**Directive**
Print the lines below word for word, beginning at the line that contains "Locate an element" and stopping after the line that contains "scroll-down-button is located". Include both of those lines and nothing else.

**Task data**

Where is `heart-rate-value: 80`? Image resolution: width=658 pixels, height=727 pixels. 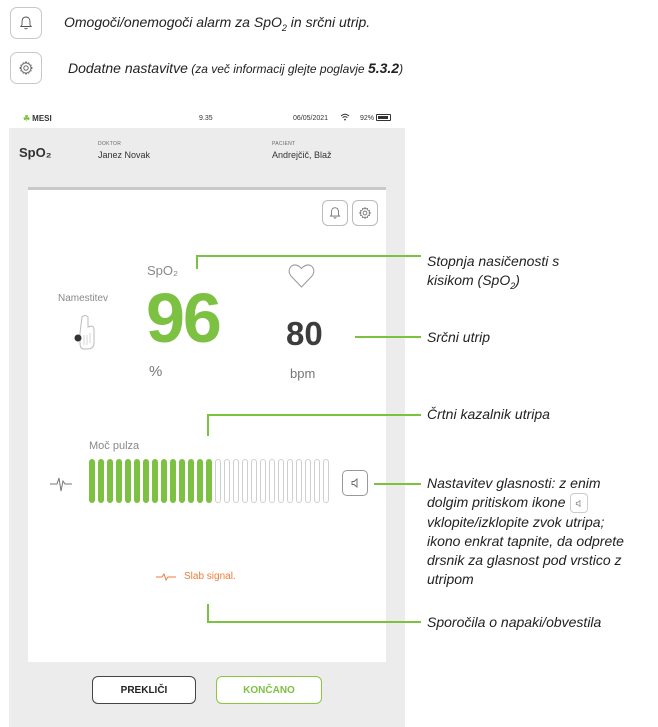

==

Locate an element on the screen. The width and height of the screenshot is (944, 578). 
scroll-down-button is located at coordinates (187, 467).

--

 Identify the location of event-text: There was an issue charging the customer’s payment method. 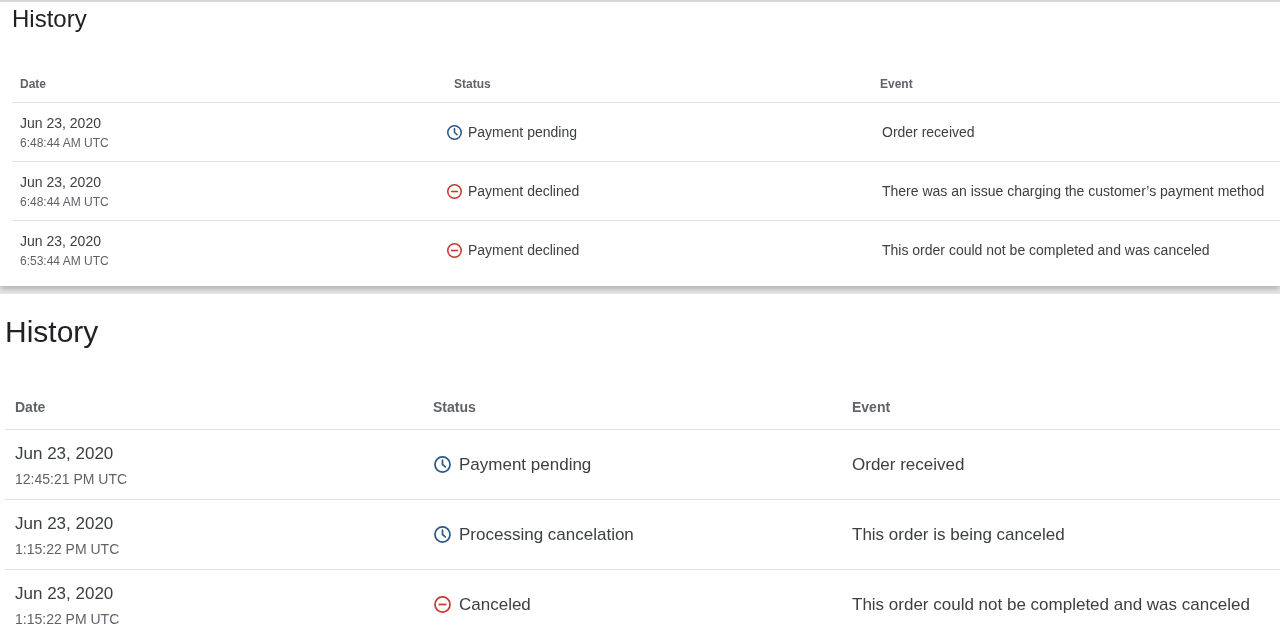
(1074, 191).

**Your solution**
Locate an element on the screen. The width and height of the screenshot is (944, 578). 
scroll-down-button is located at coordinates (187, 467).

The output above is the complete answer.